• [What to do]:
Every line of the data below is to be retyped exactly.

Dataset entries:
***

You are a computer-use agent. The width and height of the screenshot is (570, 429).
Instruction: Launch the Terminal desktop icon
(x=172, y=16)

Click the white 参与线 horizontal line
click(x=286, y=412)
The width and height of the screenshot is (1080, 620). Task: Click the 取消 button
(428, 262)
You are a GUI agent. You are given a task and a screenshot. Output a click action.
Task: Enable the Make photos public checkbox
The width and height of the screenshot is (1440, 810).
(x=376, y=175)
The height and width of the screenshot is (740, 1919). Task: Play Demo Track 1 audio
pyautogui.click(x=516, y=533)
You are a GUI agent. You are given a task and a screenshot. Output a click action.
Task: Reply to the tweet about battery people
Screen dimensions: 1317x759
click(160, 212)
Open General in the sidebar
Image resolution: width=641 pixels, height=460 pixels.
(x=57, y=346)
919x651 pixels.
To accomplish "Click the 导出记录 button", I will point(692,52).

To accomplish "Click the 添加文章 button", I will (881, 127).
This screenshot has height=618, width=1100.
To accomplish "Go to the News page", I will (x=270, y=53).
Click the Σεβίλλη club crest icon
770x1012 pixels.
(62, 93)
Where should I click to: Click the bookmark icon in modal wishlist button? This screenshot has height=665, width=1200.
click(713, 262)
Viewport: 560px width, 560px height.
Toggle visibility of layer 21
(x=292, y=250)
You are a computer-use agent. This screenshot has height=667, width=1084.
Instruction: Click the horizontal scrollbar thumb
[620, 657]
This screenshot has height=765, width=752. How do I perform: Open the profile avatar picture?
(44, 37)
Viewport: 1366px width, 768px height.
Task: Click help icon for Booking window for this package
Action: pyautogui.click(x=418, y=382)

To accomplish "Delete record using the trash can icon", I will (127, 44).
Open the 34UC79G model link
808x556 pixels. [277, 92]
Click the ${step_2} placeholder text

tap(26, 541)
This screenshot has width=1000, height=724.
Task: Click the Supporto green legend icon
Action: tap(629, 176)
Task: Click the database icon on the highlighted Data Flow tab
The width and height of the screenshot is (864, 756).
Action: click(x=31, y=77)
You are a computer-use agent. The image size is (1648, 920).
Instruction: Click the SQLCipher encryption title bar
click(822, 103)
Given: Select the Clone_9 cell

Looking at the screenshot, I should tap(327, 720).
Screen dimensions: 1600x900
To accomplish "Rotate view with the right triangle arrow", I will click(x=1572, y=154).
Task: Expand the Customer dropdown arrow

***

• [Result below]:
You are a computer-use agent. The width and height of the screenshot is (570, 429).
Instruction: Launch the Terminal desktop icon
(x=172, y=16)

Click the white 参与线 horizontal line
click(x=286, y=412)
The width and height of the screenshot is (1080, 620). Task: Click the 取消 button
(428, 262)
You are a GUI agent. You are given a task and a screenshot. Output a click action.
Task: Enable the Make photos public checkbox
The width and height of the screenshot is (1440, 810).
(x=376, y=175)
The height and width of the screenshot is (740, 1919). Task: Play Demo Track 1 audio
pyautogui.click(x=516, y=533)
You are a GUI agent. You are given a task and a screenshot. Output a click action.
Task: Reply to the tweet about battery people
Screen dimensions: 1317x759
click(160, 212)
Open General in the sidebar
Image resolution: width=641 pixels, height=460 pixels.
(x=57, y=346)
919x651 pixels.
To accomplish "Click the 导出记录 button", I will point(692,52).

To accomplish "Click the 添加文章 button", I will (881, 127).
This screenshot has height=618, width=1100.
To accomplish "Go to the News page", I will (x=270, y=53).
Click the Σεβίλλη club crest icon
770x1012 pixels.
(62, 93)
Where should I click to: Click the bookmark icon in modal wishlist button? This screenshot has height=665, width=1200.
click(713, 262)
Viewport: 560px width, 560px height.
Toggle visibility of layer 21
(x=292, y=250)
You are a computer-use agent. This screenshot has height=667, width=1084.
Instruction: Click the horizontal scrollbar thumb
[620, 657]
This screenshot has height=765, width=752. How do I perform: Open the profile avatar picture?
(44, 37)
Viewport: 1366px width, 768px height.
Task: Click help icon for Booking window for this package
Action: pyautogui.click(x=418, y=382)

To accomplish "Delete record using the trash can icon", I will (127, 44).
Open the 34UC79G model link
808x556 pixels. [277, 92]
Click the ${step_2} placeholder text

tap(26, 541)
This screenshot has width=1000, height=724.
Task: Click the Supporto green legend icon
Action: tap(629, 176)
Task: Click the database icon on the highlighted Data Flow tab
The width and height of the screenshot is (864, 756).
Action: click(x=31, y=77)
You are a computer-use agent. The image size is (1648, 920).
Instruction: Click the SQLCipher encryption title bar
click(822, 103)
Given: Select the Clone_9 cell

Looking at the screenshot, I should tap(327, 720).
Screen dimensions: 1600x900
To accomplish "Rotate view with the right triangle arrow", I will click(x=1572, y=154).
Task: Expand the Customer dropdown arrow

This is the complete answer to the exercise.